• **WHAT TO PRODUCE**:
Beginning with the line that contains "This screenshot has height=631, width=1039.", print each line to the end of the data exactly. Omit the pictures.

━━━━

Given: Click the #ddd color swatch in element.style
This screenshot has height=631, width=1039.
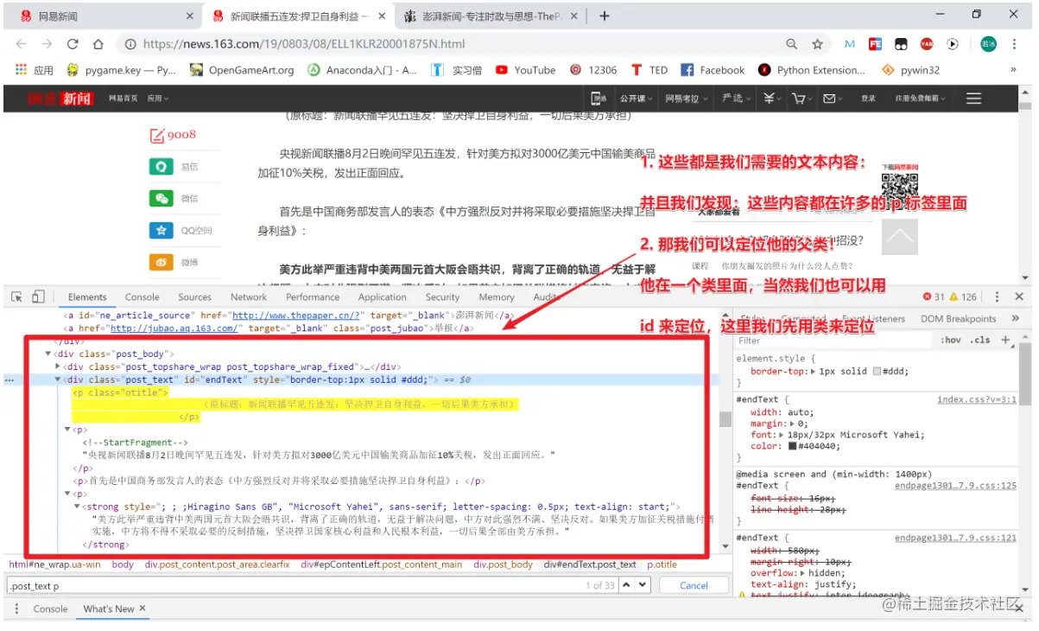Looking at the screenshot, I should click(x=877, y=372).
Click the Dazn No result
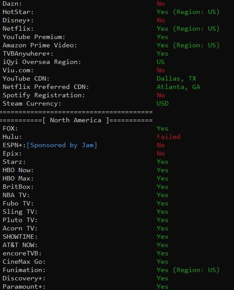Image resolution: width=234 pixels, height=290 pixels. (161, 4)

━━━━

• **RESPONSE TO THE EXERCISE**:
This screenshot has height=631, width=1039.
Looking at the screenshot, I should click(x=877, y=372).
Click the Dazn No result
Image resolution: width=234 pixels, height=290 pixels. (161, 4)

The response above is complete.